後場は総じて堅調な推移となりました。序盤は34,900円台で推移するも、心理的な節目の35,000円に接近する場面では利益確定の売りが出て、上値の重い展開となりました。後半は34,800円台で一進一退に推移し、最終的には648円高の34,868円で取引を終えました。

新興市場では東証グロース250指数が0.1%高で3日ぶりに反発となりました。

2.個別銘柄等

富士フイルムホールディングス(4901)は8.7%高の2,909.5円をつけ大幅反発となりました。22日、米製薬大手から総額30億ドル(約4,200億円)超のバイオ医薬品の生産を受託し、米国で生産する契約を結んだと発表しました。生産受託で関税の影響を受けずに米国内の需要を取り込めるとの見方から買いが集まりました。

システムインテグレータのオービック(4684)は2.6%高の5,030円をつけ反発となりました。22日、2026年3月期(今期)の当期純利益は前期比8.3%増の700億円を見込むとし、概ね市場予想に沿ったガイダンスに加え、国内証券が目標株価を従来の4,600円から5,000円に引き上げたことが伝わり、これらを材料視した買いが集まりました。

コカ・コーラ ボトラーズジャパンホールディングス(2579)は一時6.8%高の2,744.5円をつけ年初来高値を更新しました。主力製品である「綾鷹」等217品目を10月1日出荷分から値上げすると発表しました。値上げ幅は約5~23%で、収益性の改善につながるとの期待から買いが入りました。

ジャフコ グループ(8595)は一時23.3%高の2,520.5円をつけ年初来高値を更新しました。23日、2026年3月期(今期)から配当方針を見直し、株主資本配当率(DOE)は従来から3ポイント引き上げる6%とし、また発行済み株式総数(自己株式除く)の6.4%にあたる350万株、金額にして50億円を上限とする自社株買いの実施を発表し、これを好感した買いが集まりました。

ステーキハウスを運営するブロンコビリー(3091)は7.1%安の3,620円をつけ続落となりました。22日、2025年12月期の第1四半期決算を発表し、当期純利益は前年同期比29.3%減の3.7億円であったとし、大幅減益を嫌気する売りが出ました。肉やコメ等の原材料価格の高騰や人件費上昇とコスト増が利益を圧迫させたとしています。

VIEW POINT: 明日への視点

米中の貿易摩擦の緩和が期待されたことで日経平均は大幅高となりました。
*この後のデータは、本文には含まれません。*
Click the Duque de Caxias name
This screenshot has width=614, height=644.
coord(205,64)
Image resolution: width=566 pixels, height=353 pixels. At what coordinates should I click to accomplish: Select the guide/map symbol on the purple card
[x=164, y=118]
明日の材料は、FRB(米連邦準備制度理事会)が公表するベージュブックがあげられます。トランプ米政権が進める関税の影響がどのように報告されるかに注目です。

また、決算発表では、日本では大引け後にファナック(6954)が予定されており、米国ではボーイング[BA]、エーティー・アンド・ティー[T]、アイビーエム[IBM]の決算発表が予定されています。